After Pentecost Devotional - Day 08

"If you love only those people who love you, will God reward you for that? Even tax collectors love their friends." Matthew 5:46

It is very easy to settle into a community of friends and stop seeing the larger world around us. On one level, it is a defense mechanism that allows us to live in larger communities. There are only so many people with whom we can relate at a deeper level. There are only so many stories we can keep track of. There are only so many hours in the week in which we can interact meaningfully with one another.

On the other hand, the kind of love Jesus speaks of does not always necessitate that we get to know others on a deep emotional level of connection. Sure, it is good to develop those bonds that allow us to create community. At issue, however, is learning to love and care for people beyond the limits of our bonds of emotional and social attachment.

How do you love a stranger? In many ways, that is what Jesus is asking us to do, isn't it? He asks us to love people we have not had the opportunity to spend time with, get to know, and interact with over time. He asks us to love the people we walk by on the sidewalk, the drivers we pass on our morning commute, and the people that our media and social circles would tell us to avoid.

Jesus asks us, no, tells us, that we are to place ourselves in what we consider vulnerable situations, in which we elect to love complete strangers.

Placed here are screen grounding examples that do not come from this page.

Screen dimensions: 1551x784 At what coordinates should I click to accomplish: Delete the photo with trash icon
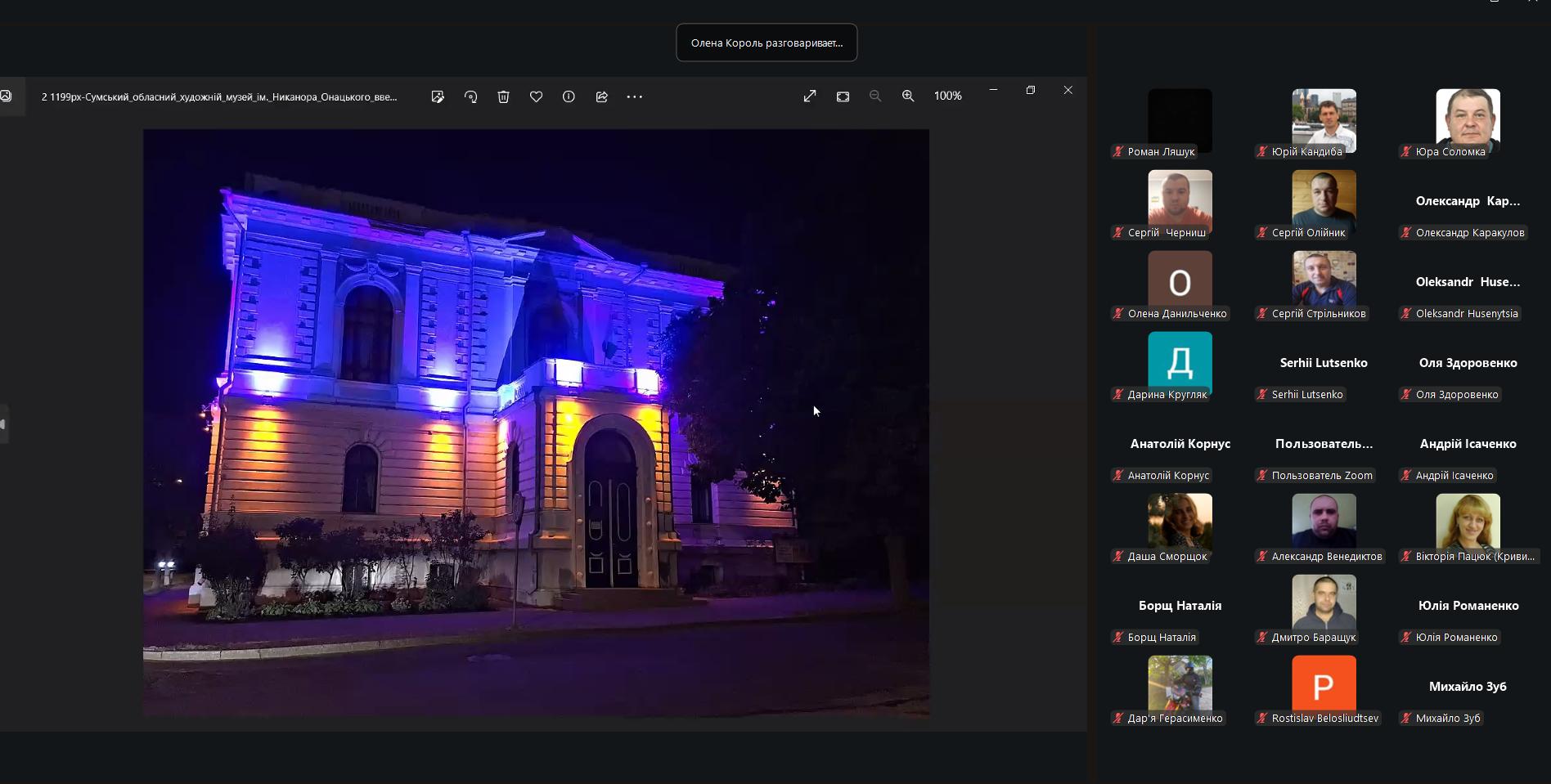click(x=503, y=96)
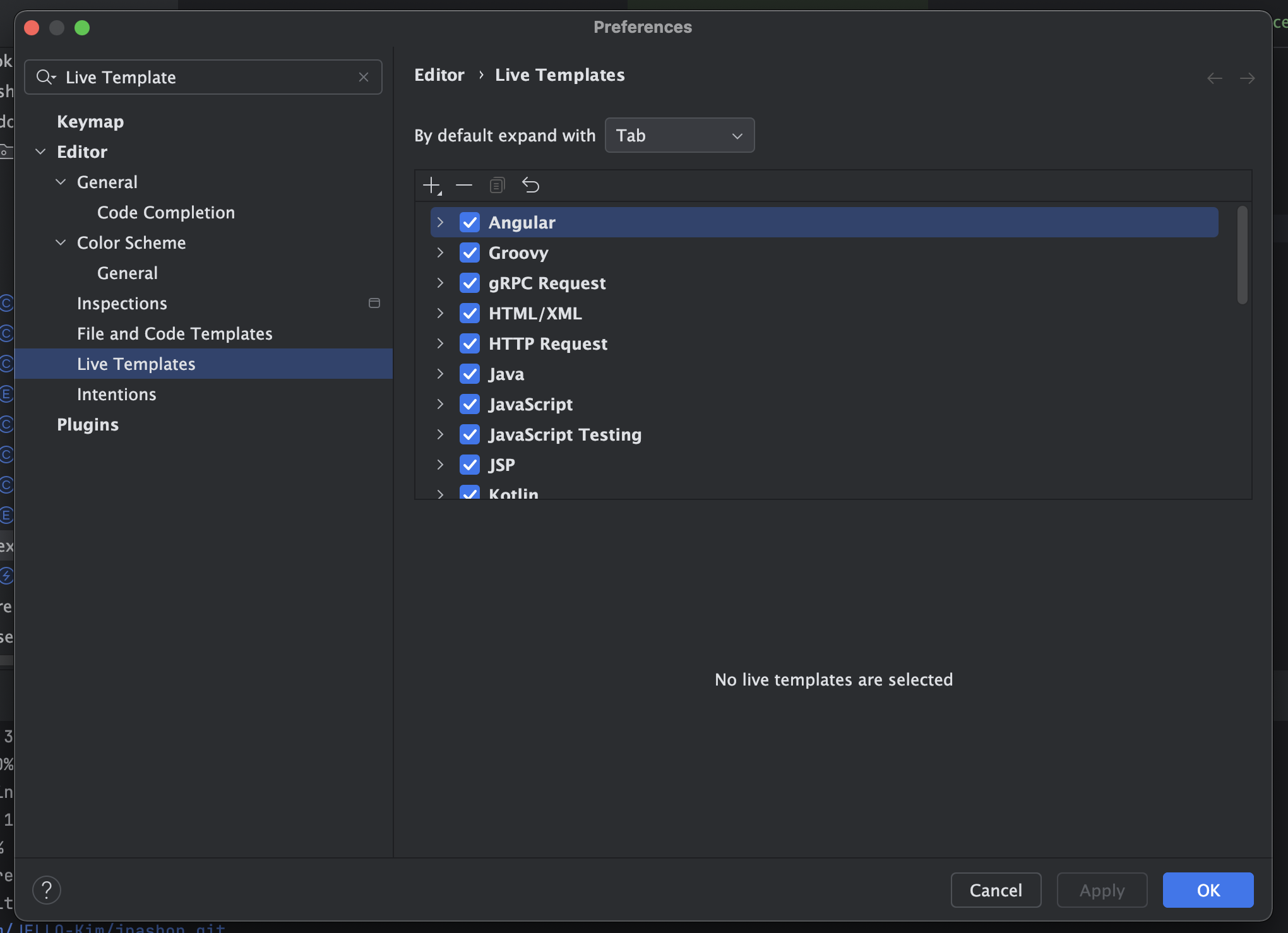Open the Plugins settings page
Screen dimensions: 1288x933
coord(88,425)
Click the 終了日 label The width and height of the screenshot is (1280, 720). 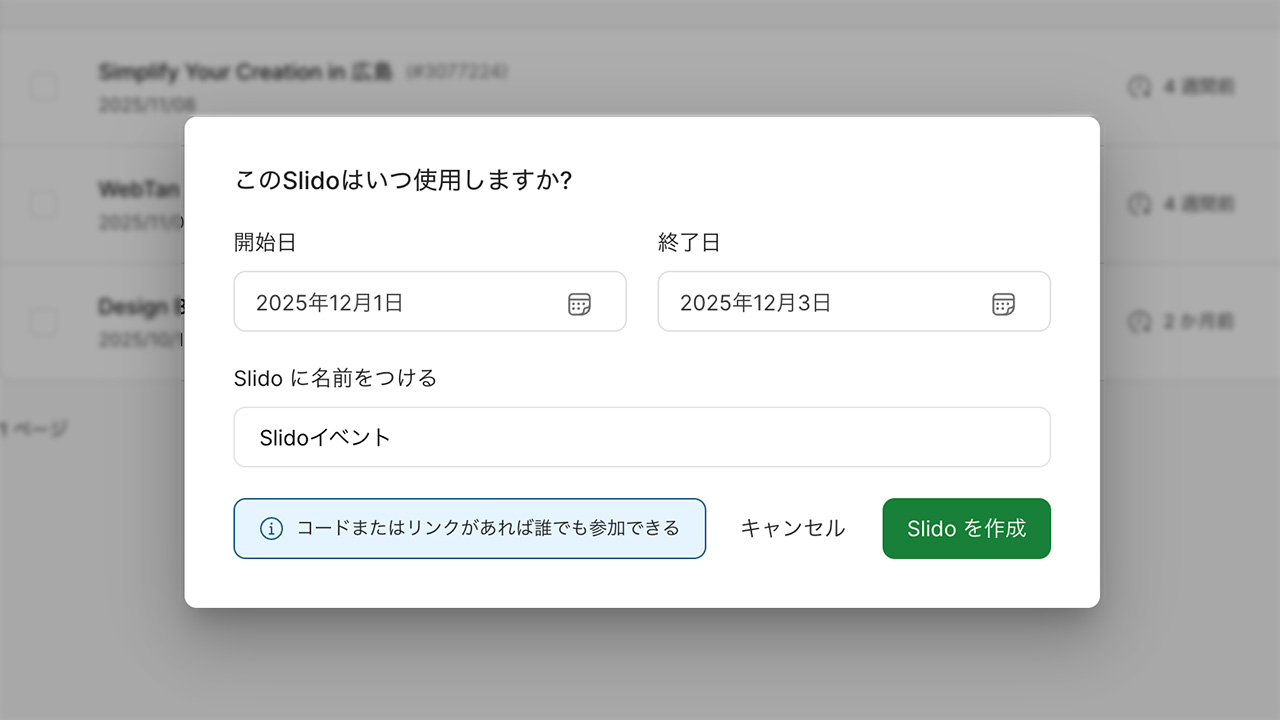pyautogui.click(x=689, y=242)
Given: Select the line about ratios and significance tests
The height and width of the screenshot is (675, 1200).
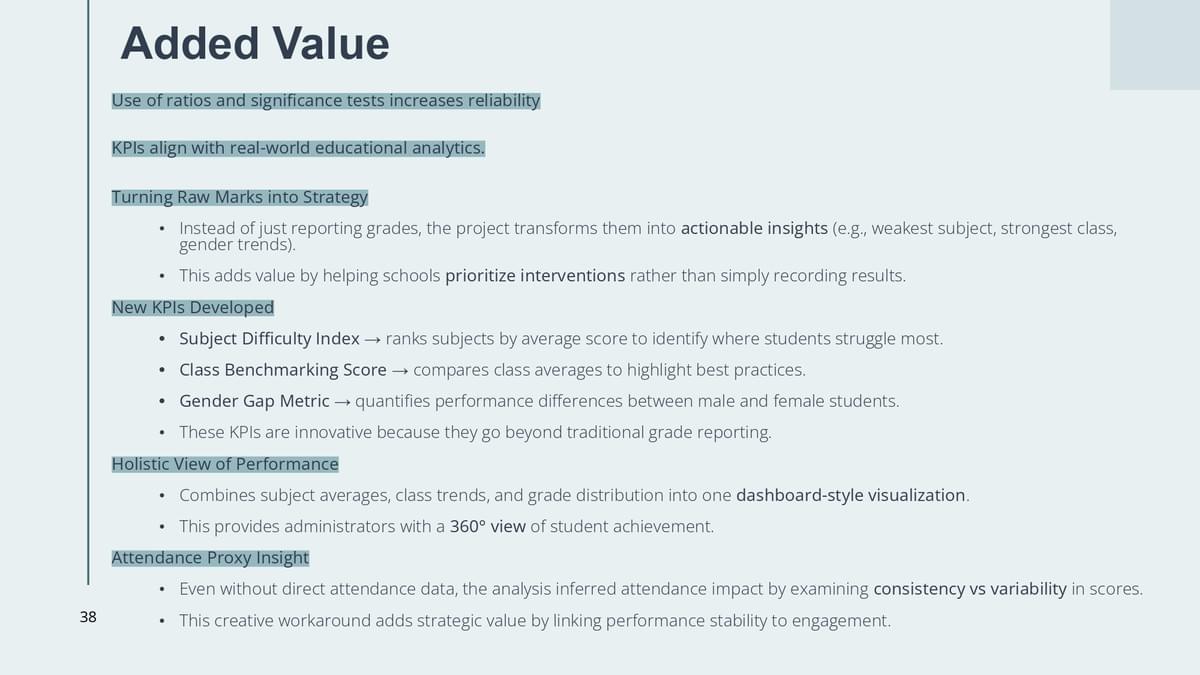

We are to treat them after the manner that we respond in love to our children, our friends, our parents, and our siblings. We are to offer them the same level of acceptance and welcome we would offer family or friends. We are to welcome strangers and people of unknown backgrounds into our lives as people loved by God.

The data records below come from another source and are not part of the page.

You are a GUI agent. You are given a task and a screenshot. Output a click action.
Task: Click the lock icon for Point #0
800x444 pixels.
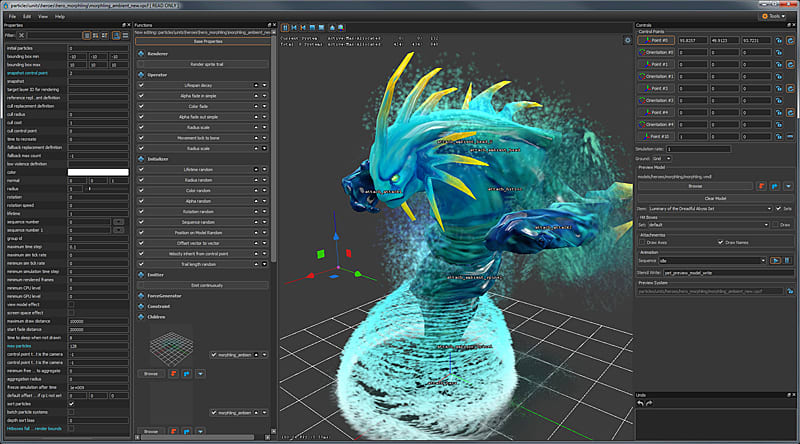779,40
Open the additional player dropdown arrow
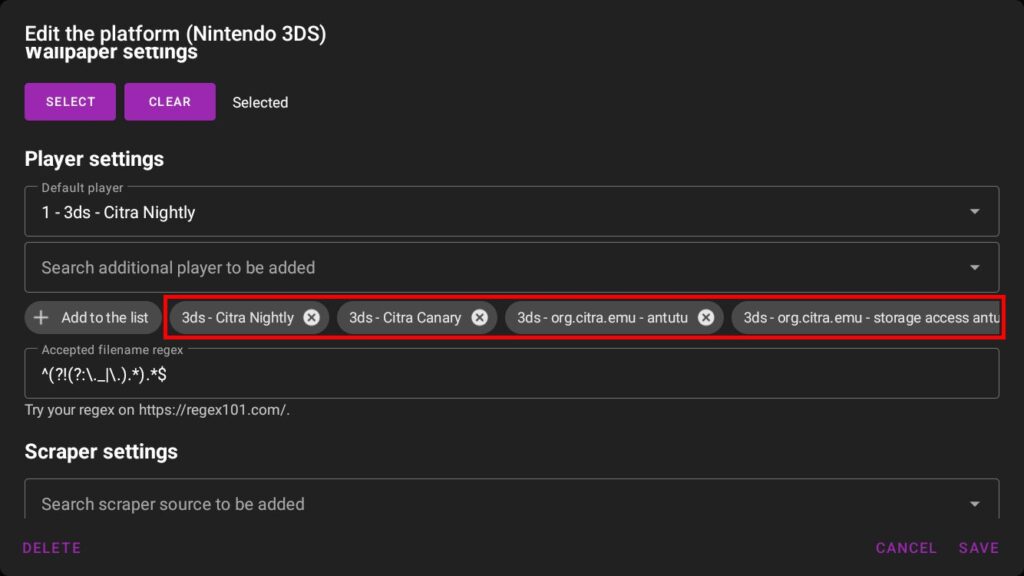The image size is (1024, 576). pyautogui.click(x=974, y=268)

Instead, we too often allow our society to dictate who are the safe people to love and accept. We allow society to tell us whom to vilify as unworthy, dangerous, and a threat to our safety.

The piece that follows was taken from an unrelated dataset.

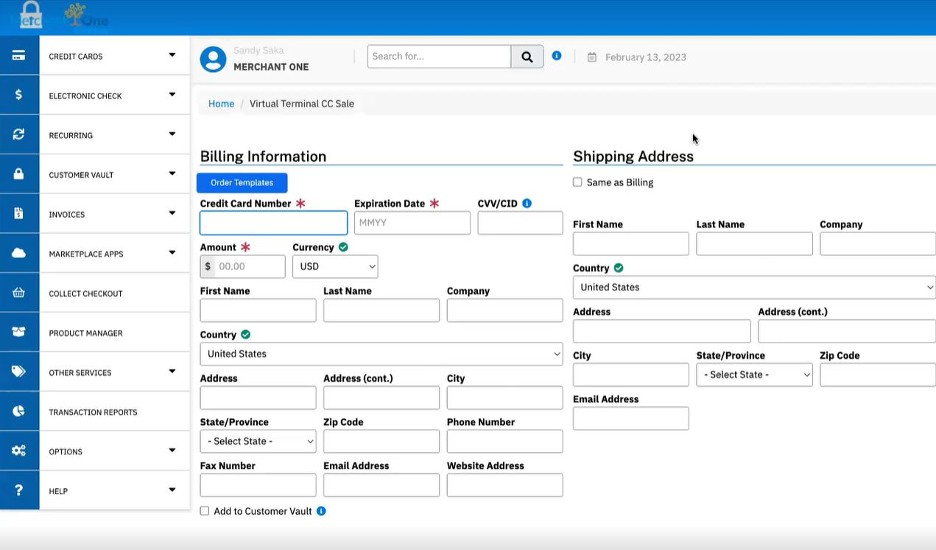
Task: Click the magnifying glass search button
Action: coord(527,57)
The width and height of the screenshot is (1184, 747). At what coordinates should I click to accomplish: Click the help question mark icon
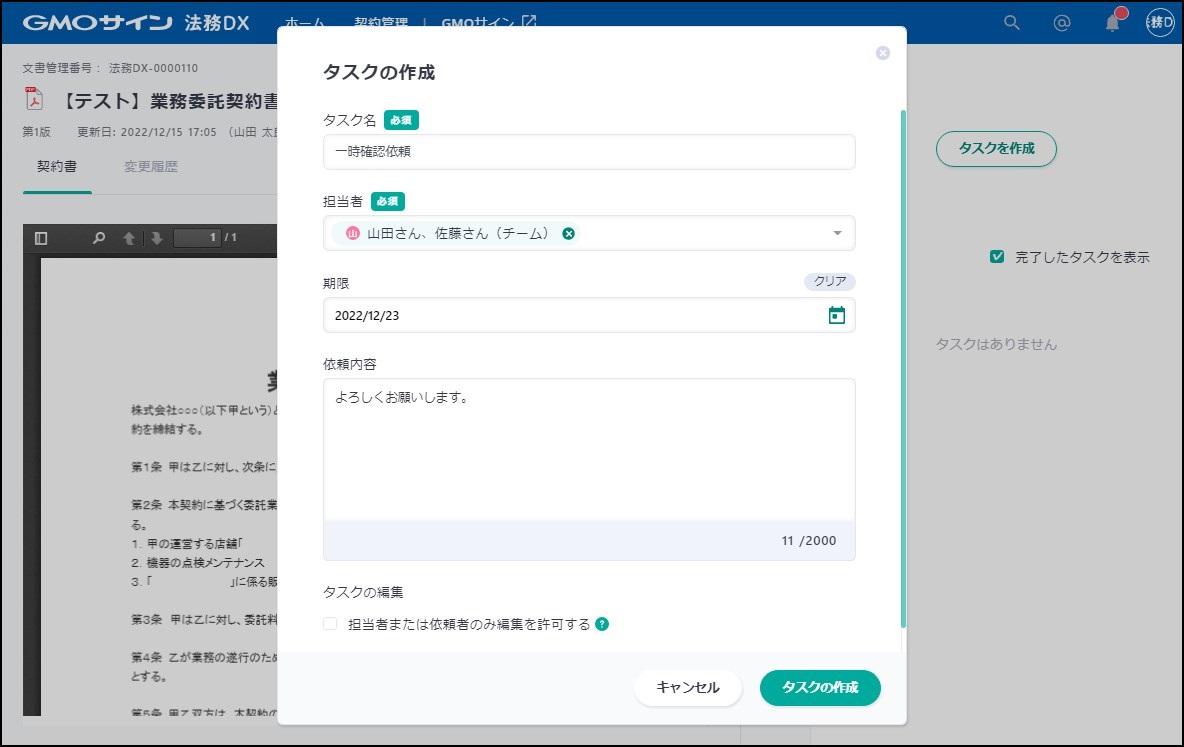tap(602, 624)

We actually know better, but normally ignore the uncomfortable truth. We fear the stranger and treat them as dangerous, when the majority of violent crimes are committed by people who know their victims. Drug addicts steal from family and friends before they do so from strangers. Domestic violence accounts for over half of gun-related deaths in our nation. Sexual abuse is most often inflicted upon victims who are known, and yet we teach our children to fear strangers.

Jesus tells us to love them, instead. He tells us that it is the way of the world to love those who already love us. He tells us that God's way is more difficult, more exacting, and more worthy. God's way is to teach us to love everyone we meet, treating them as though they have already passed the test of belonging in our circles of friendship and belonging.

The easiest and simplest way to make a friend, after all, it so treat someone as a friend. The best way to love one another is to remember that God already loves us all.

Determine to assume people into your circle of belonging as part of God's family.


"Lord, help me to view the strangers around me as friends I simply have not yet met."